Records from a data collection

►

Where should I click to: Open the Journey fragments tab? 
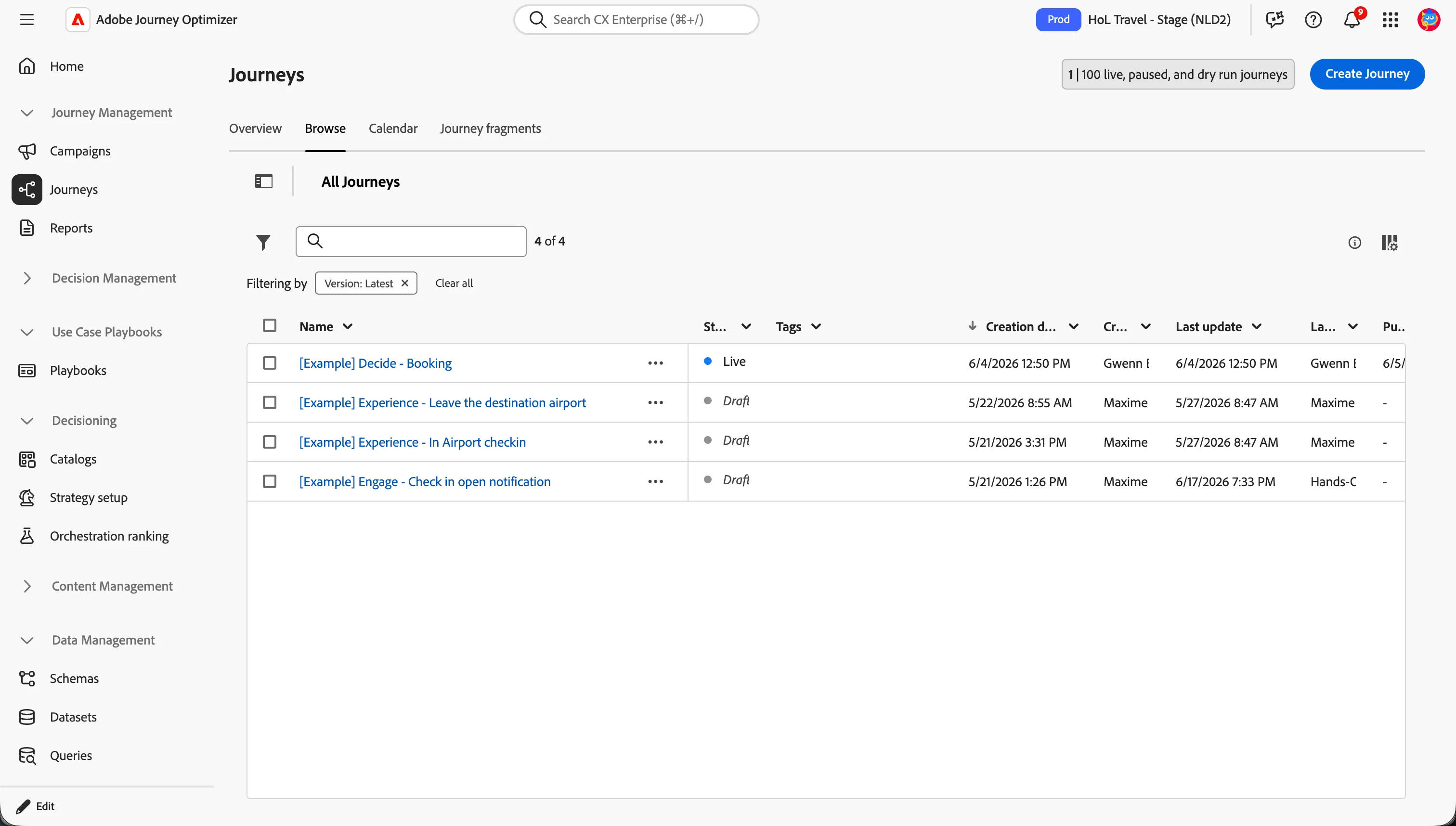(490, 128)
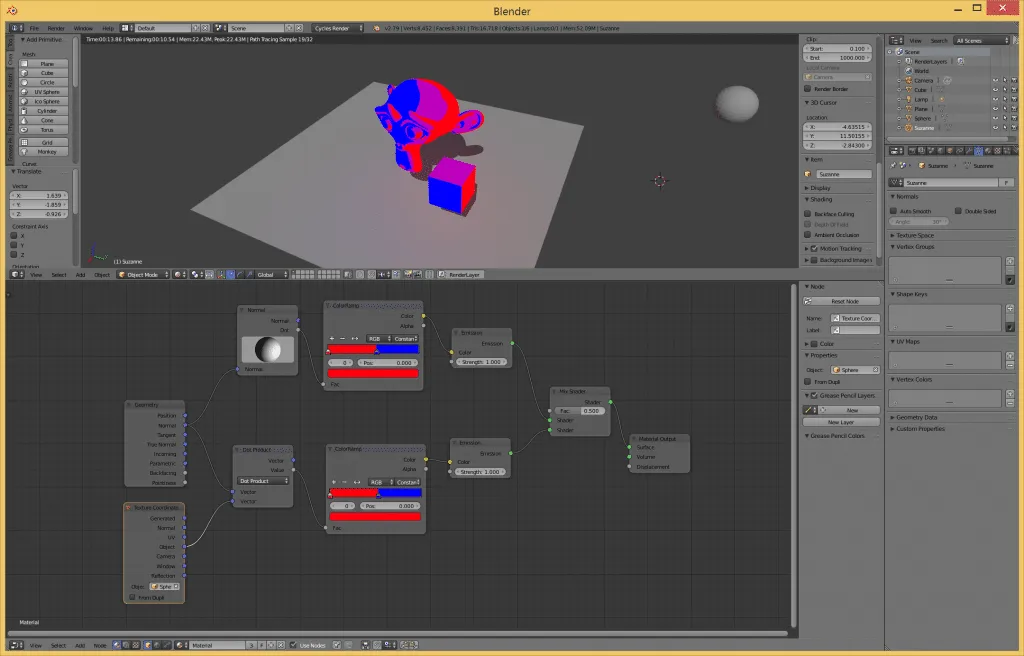Click the upper ColorRamp red color swatch

coord(372,373)
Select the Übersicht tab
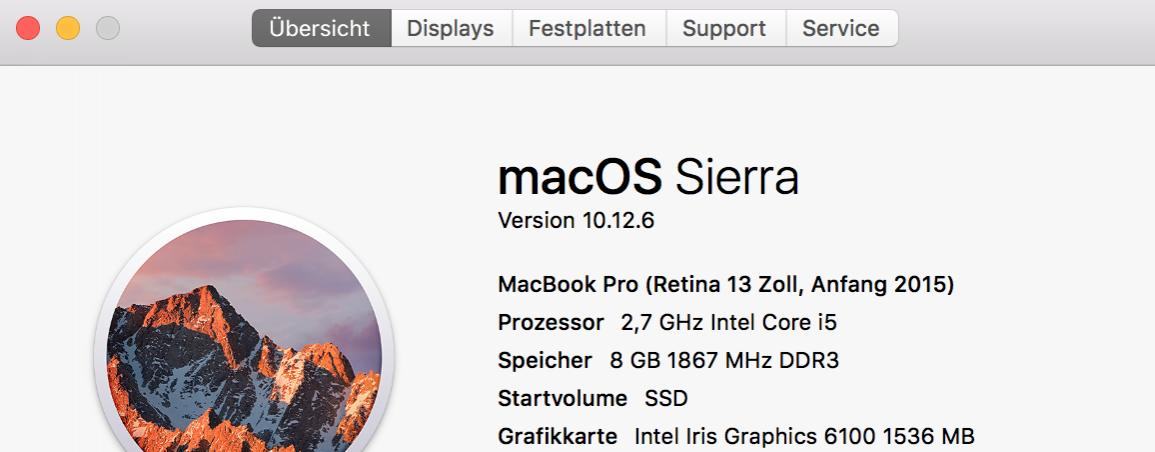1155x452 pixels. (321, 28)
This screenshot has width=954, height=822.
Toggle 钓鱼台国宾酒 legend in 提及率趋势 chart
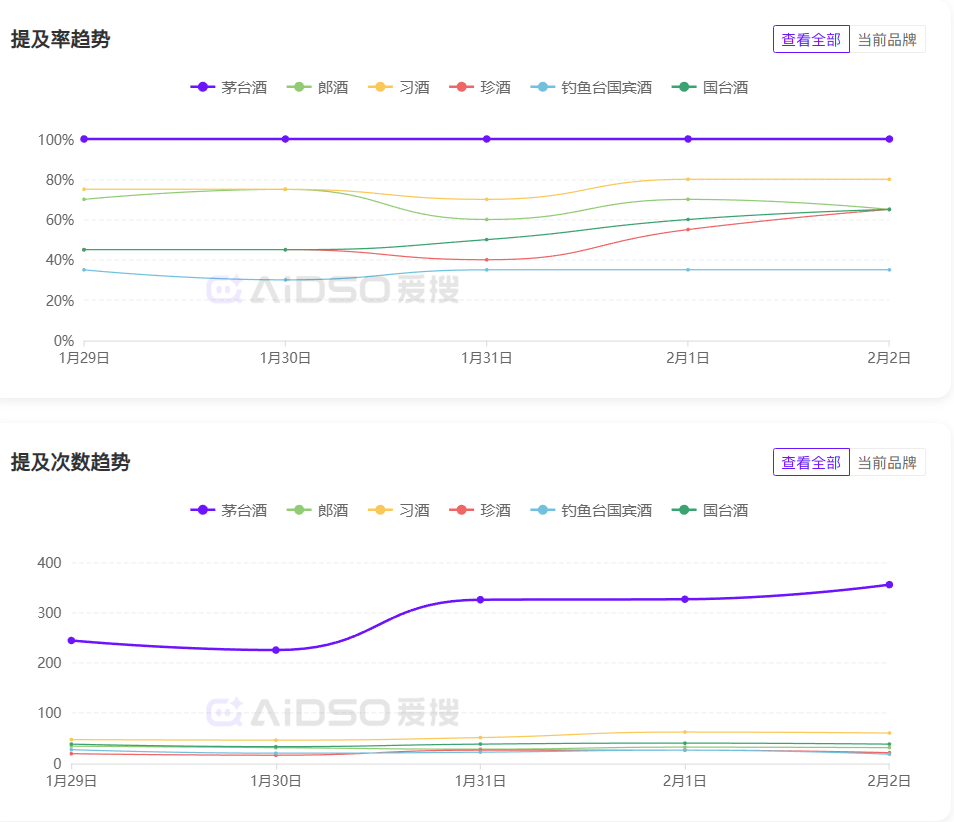pyautogui.click(x=592, y=87)
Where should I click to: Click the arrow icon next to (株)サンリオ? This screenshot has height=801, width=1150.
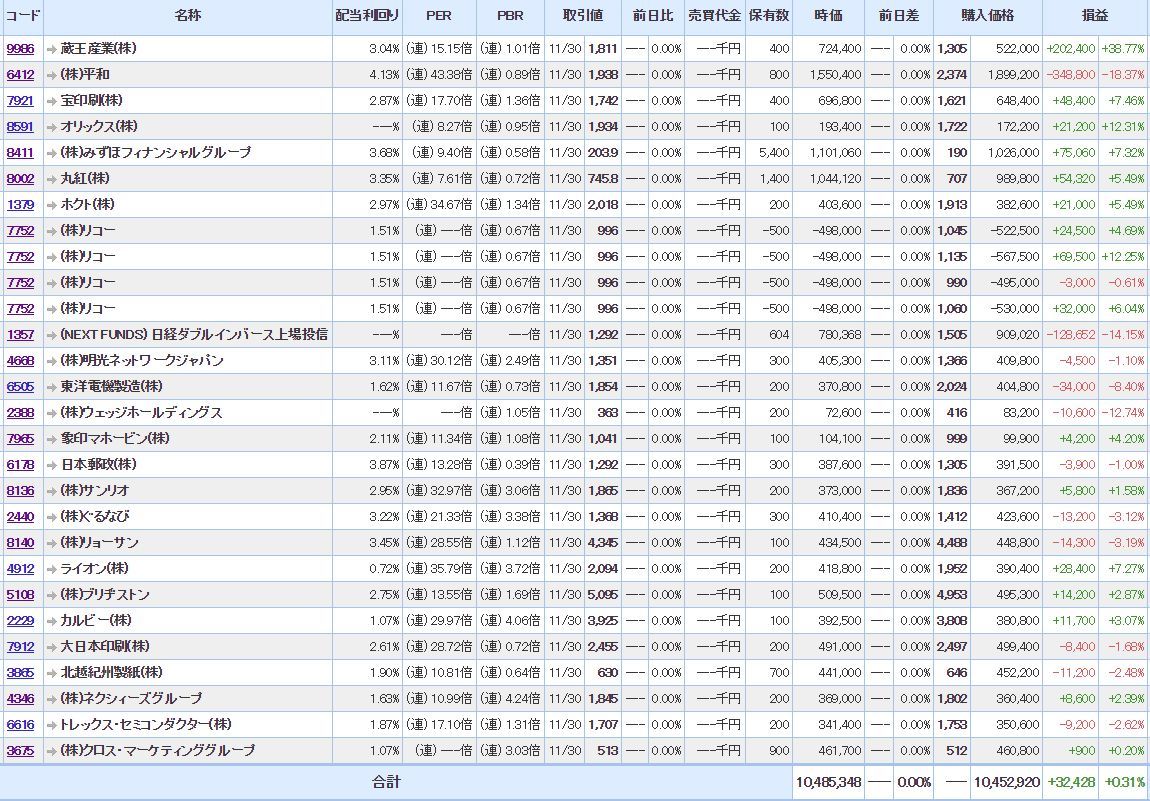52,491
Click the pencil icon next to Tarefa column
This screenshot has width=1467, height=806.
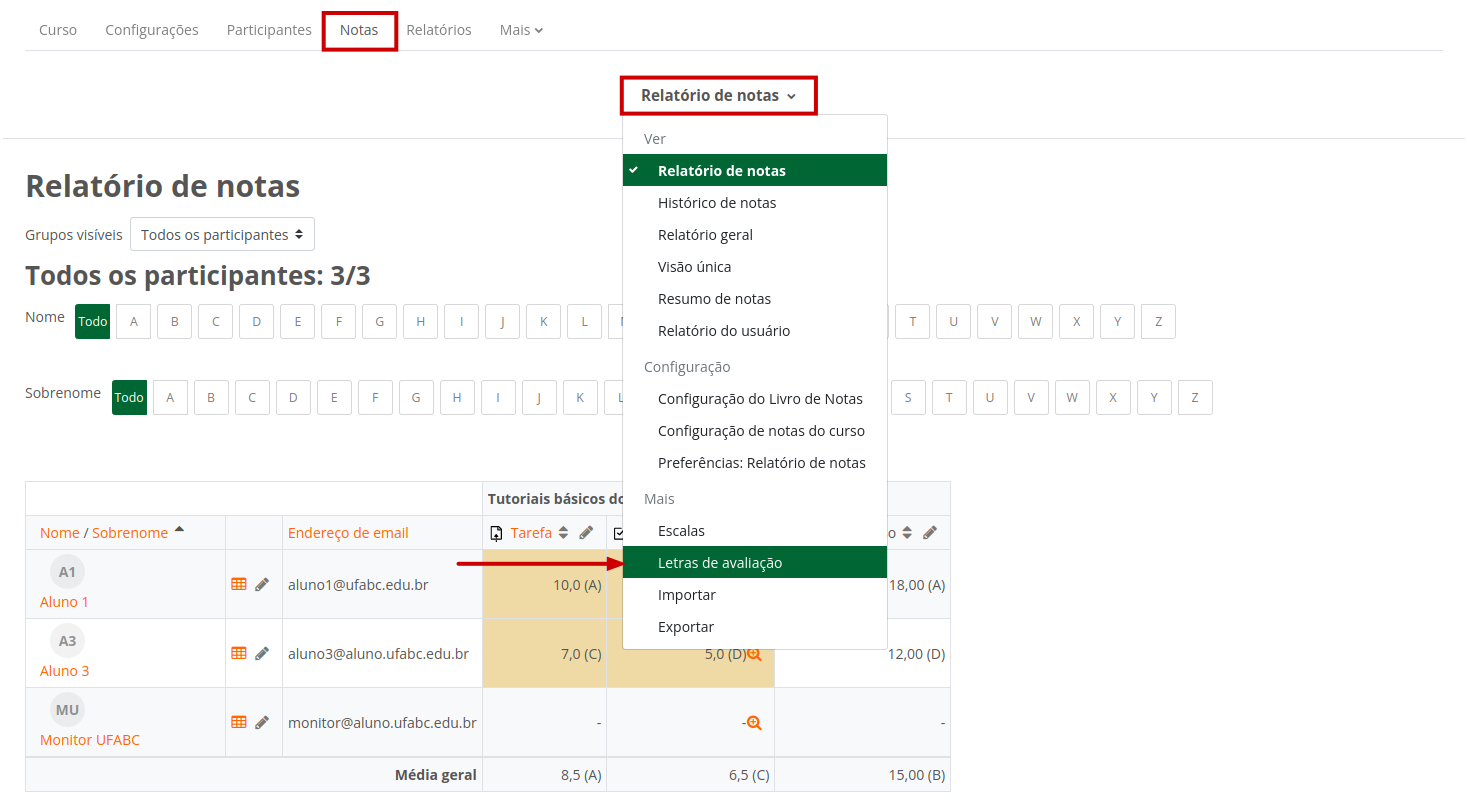click(586, 533)
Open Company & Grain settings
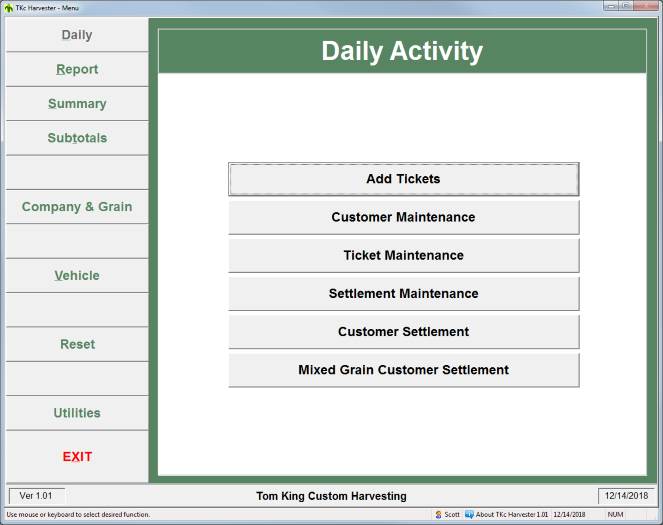The width and height of the screenshot is (663, 525). [x=77, y=207]
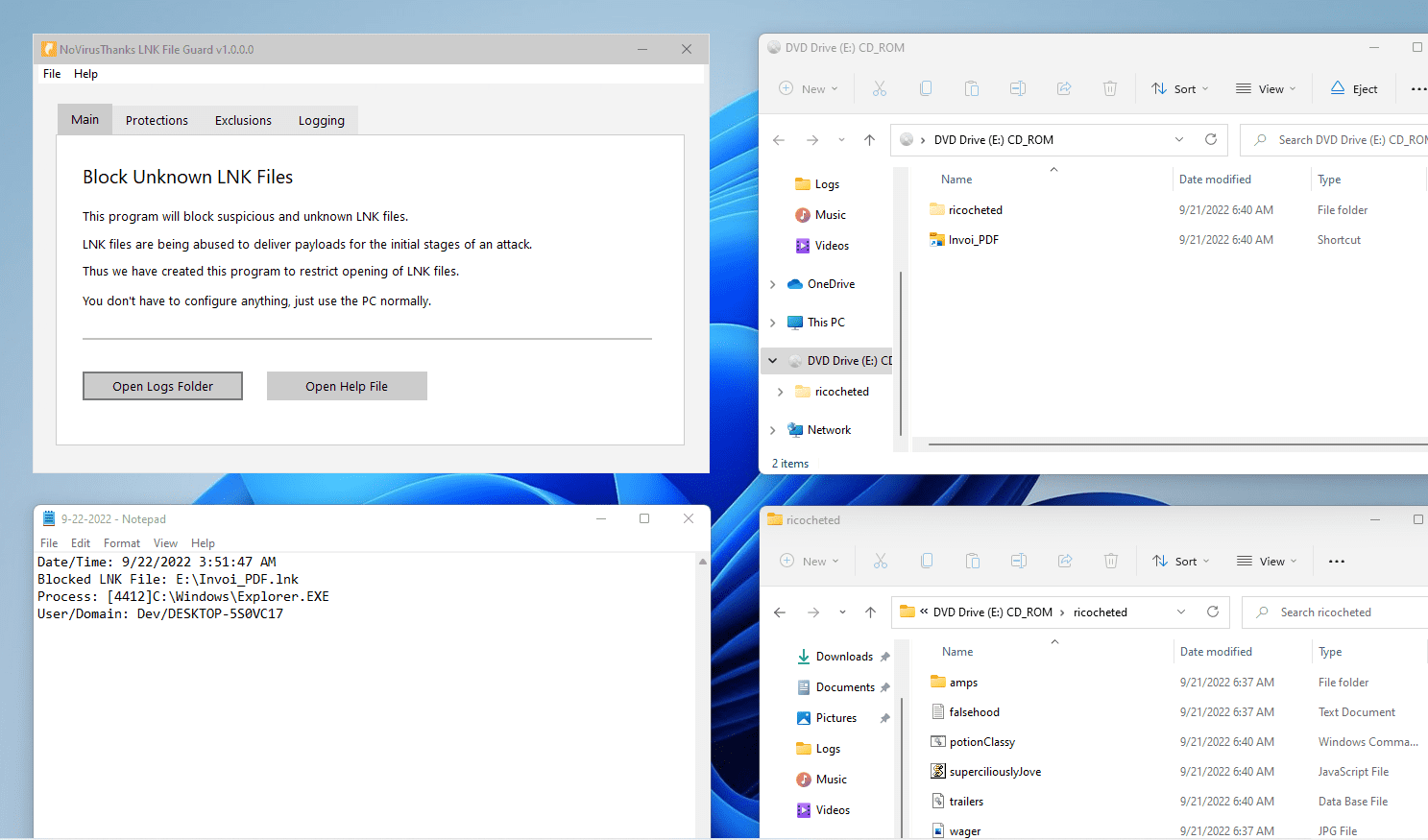Screen dimensions: 1428x840
Task: Switch to the Logging tab
Action: [x=321, y=120]
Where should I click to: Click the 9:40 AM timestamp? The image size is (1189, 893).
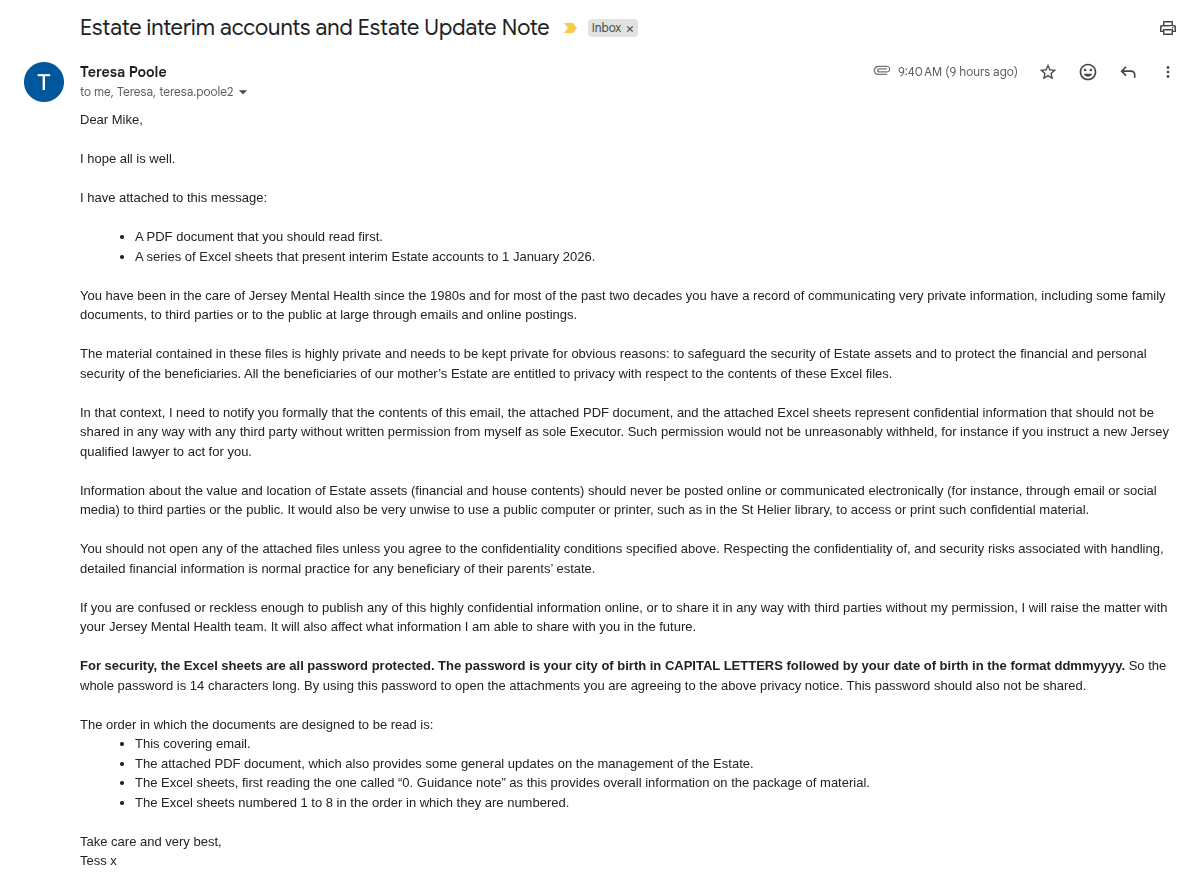coord(957,72)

◄

Stated task: Can you arrange the listing as a numbered list, from its first line up to and including the line with "click(586, 533)", with blank lines and pictures left out?

Expected output:
1. Where should I click to: Open the Journey fragments tab? 
2. (490, 128)
3. Click the upper ColorRamp red color swatch
4. coord(372,373)
5. Select the Übersicht tab
6. 1155x452 pixels. (321, 28)
7. This screenshot has width=954, height=822.
8. Toggle 钓鱼台国宾酒 legend in 提及率趋势 chart
9. pyautogui.click(x=592, y=87)
10. Where should I click to: Click the arrow icon next to (株)サンリオ? This screenshot has height=801, width=1150.
11. 52,491
12. Click the pencil icon next to Tarefa column
13. This screenshot has width=1467, height=806.
14. click(586, 533)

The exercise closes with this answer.